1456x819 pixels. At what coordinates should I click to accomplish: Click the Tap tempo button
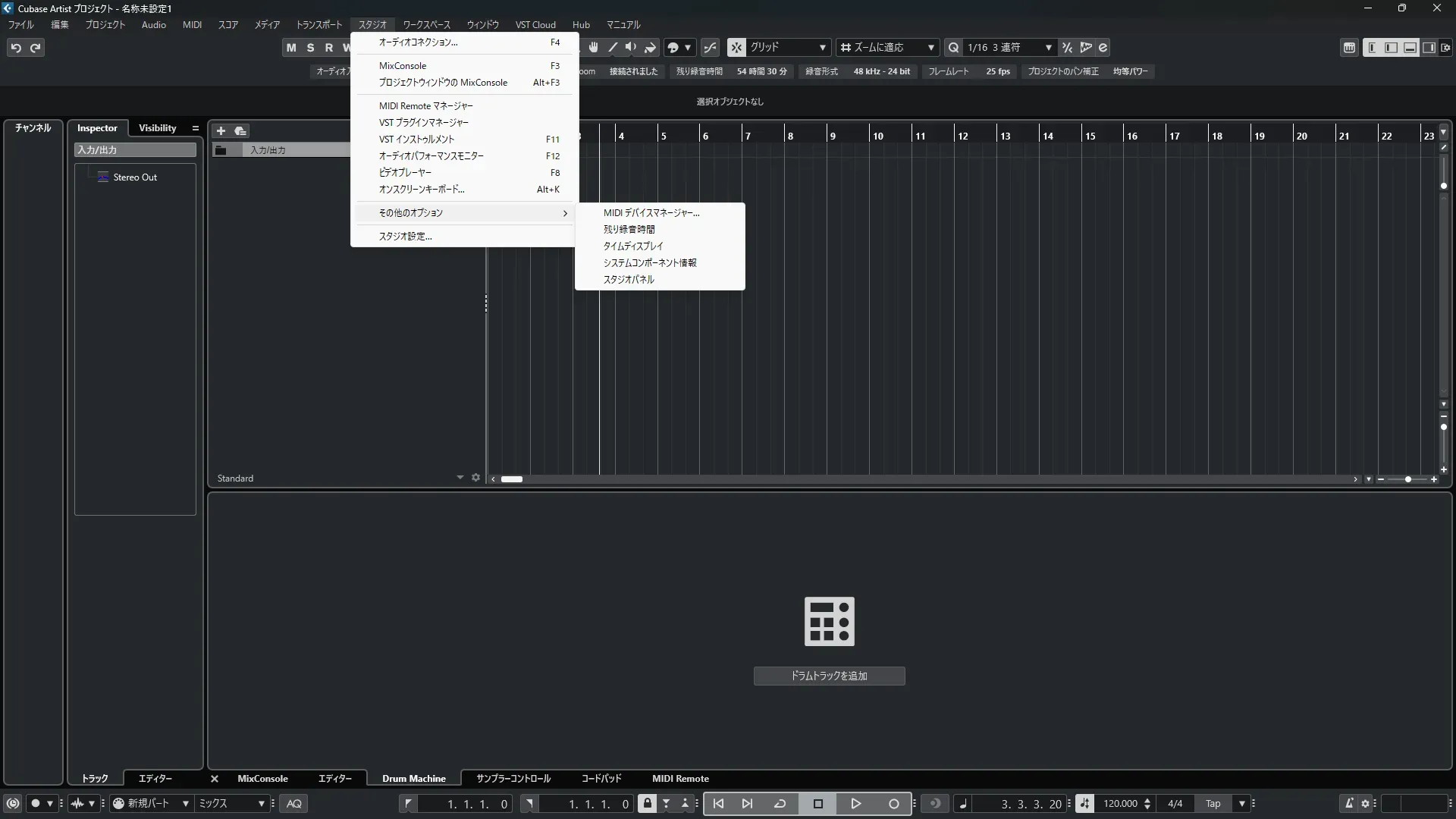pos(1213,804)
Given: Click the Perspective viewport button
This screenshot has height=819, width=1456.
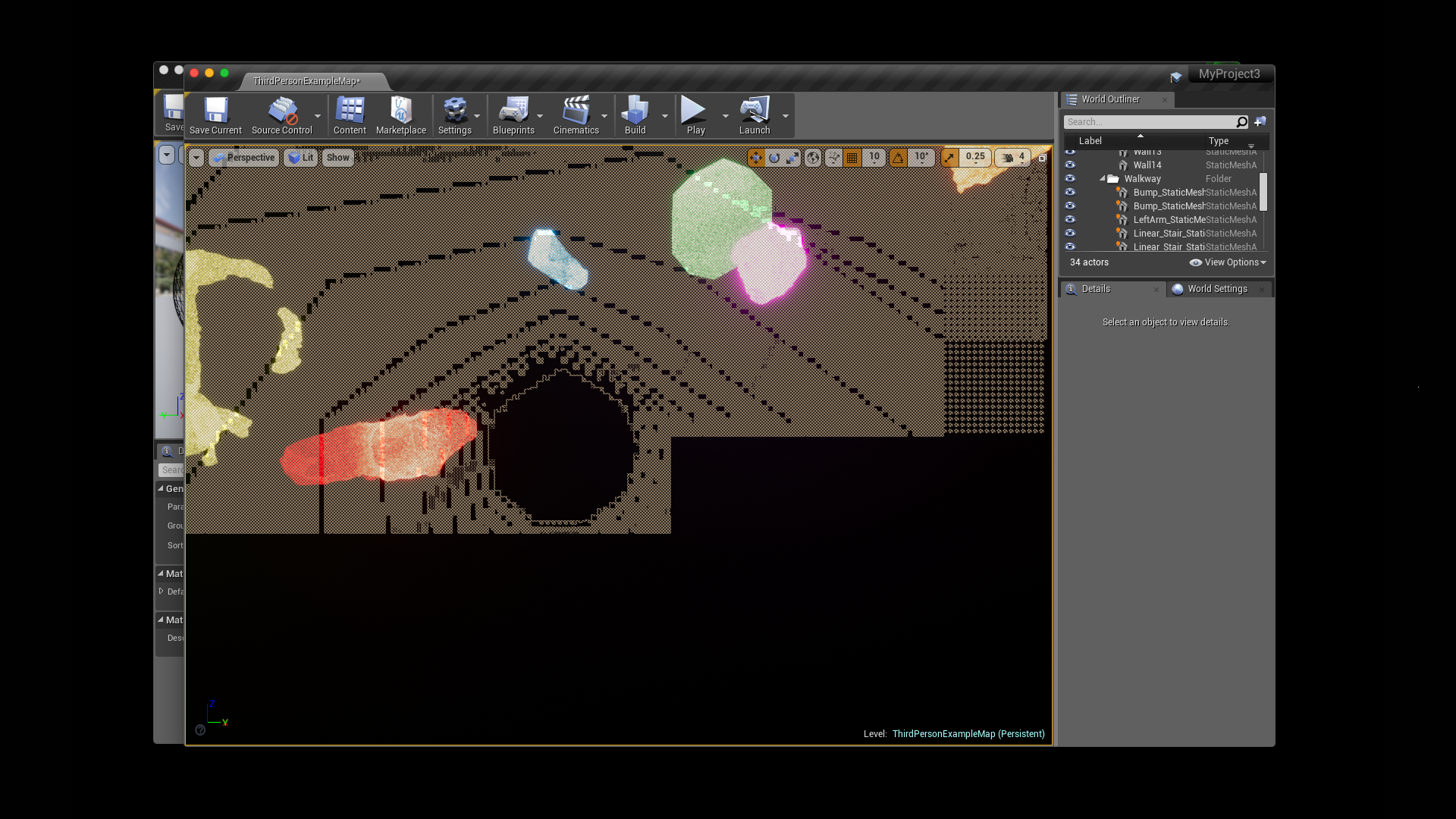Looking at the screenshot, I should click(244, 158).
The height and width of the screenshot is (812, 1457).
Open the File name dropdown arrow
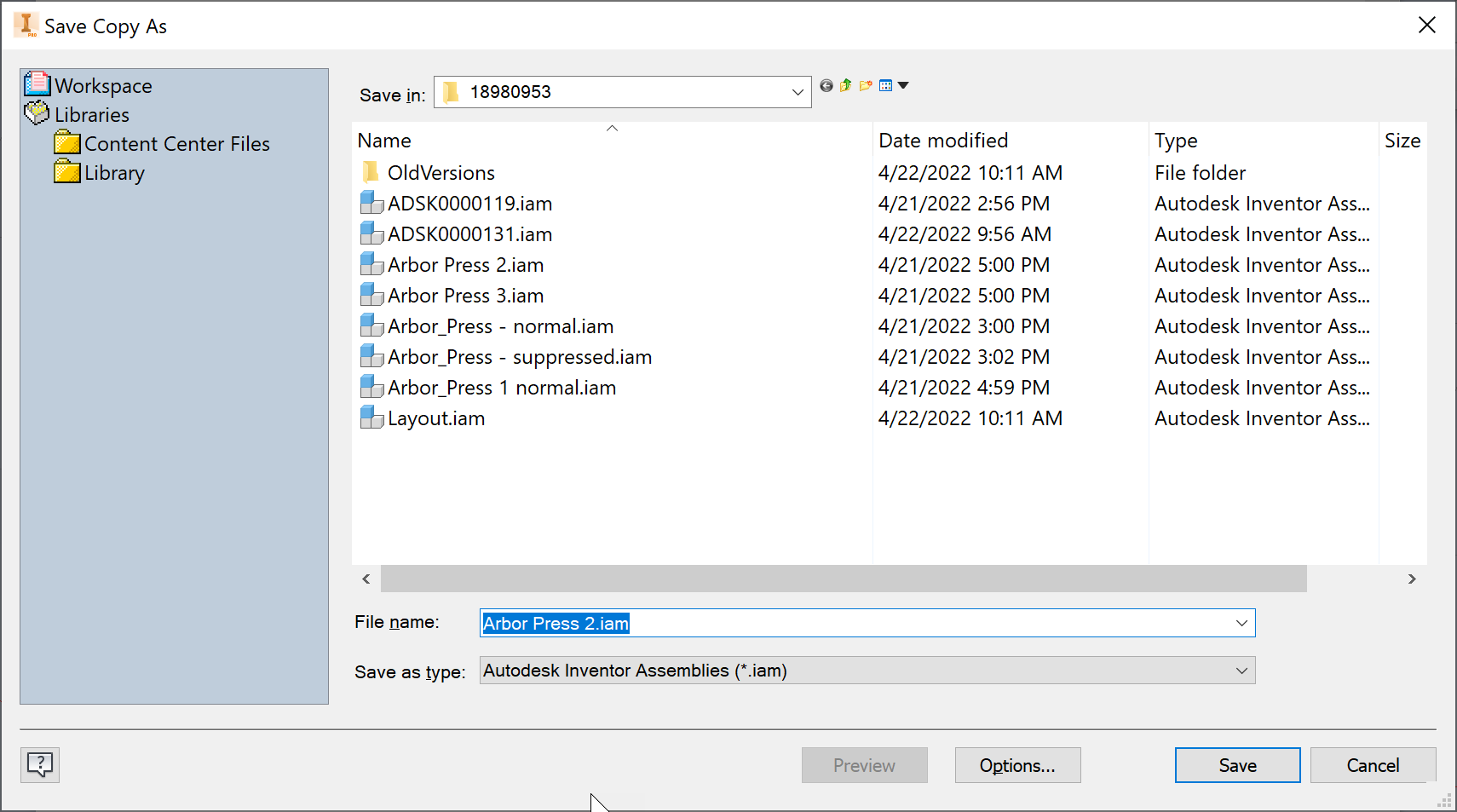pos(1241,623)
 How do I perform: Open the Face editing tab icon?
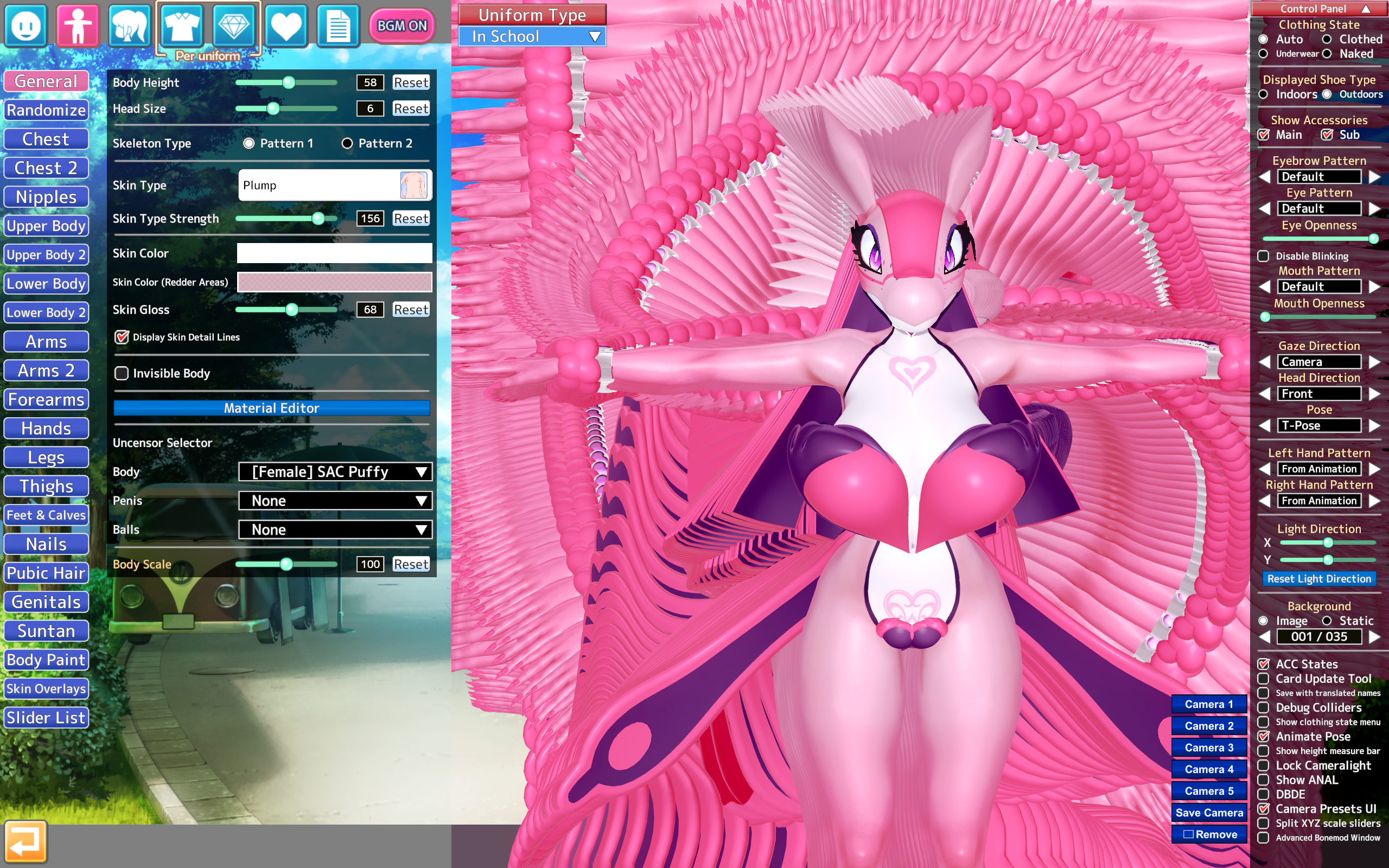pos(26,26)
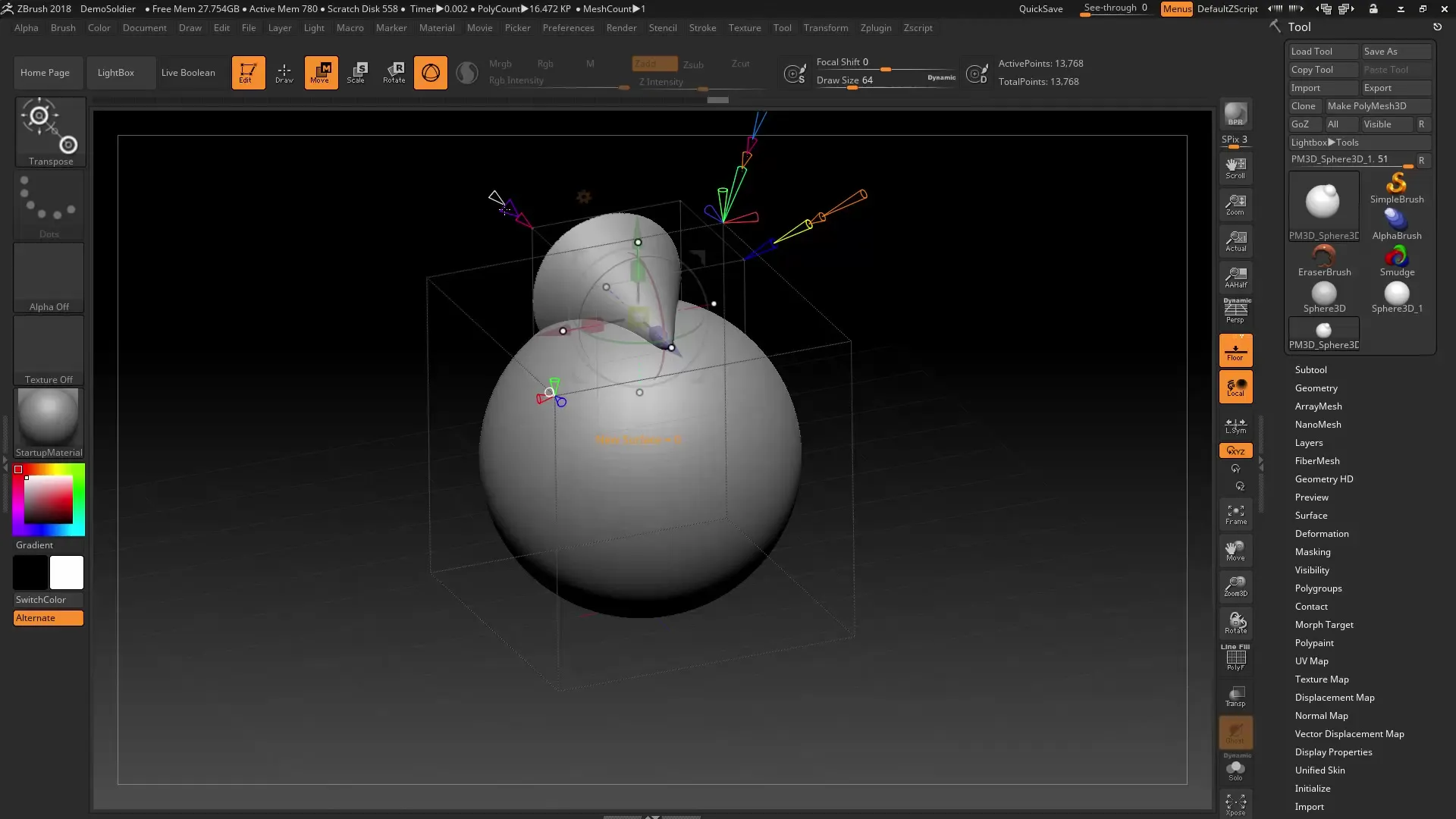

========================================

- **What is expected**: From the line containing "Given: Click the Perspective viewport button" down to the last line of the records above, repeat every line exactly and nothing else, dropping any pictures.

- **Written answer**:
Given: Click the Perspective viewport button
This screenshot has height=819, width=1456.
Looking at the screenshot, I should click(244, 158).
The height and width of the screenshot is (812, 1457).
Open the File name dropdown arrow
pos(1241,623)
 How do I perform: Open the Face editing tab icon?
pos(26,26)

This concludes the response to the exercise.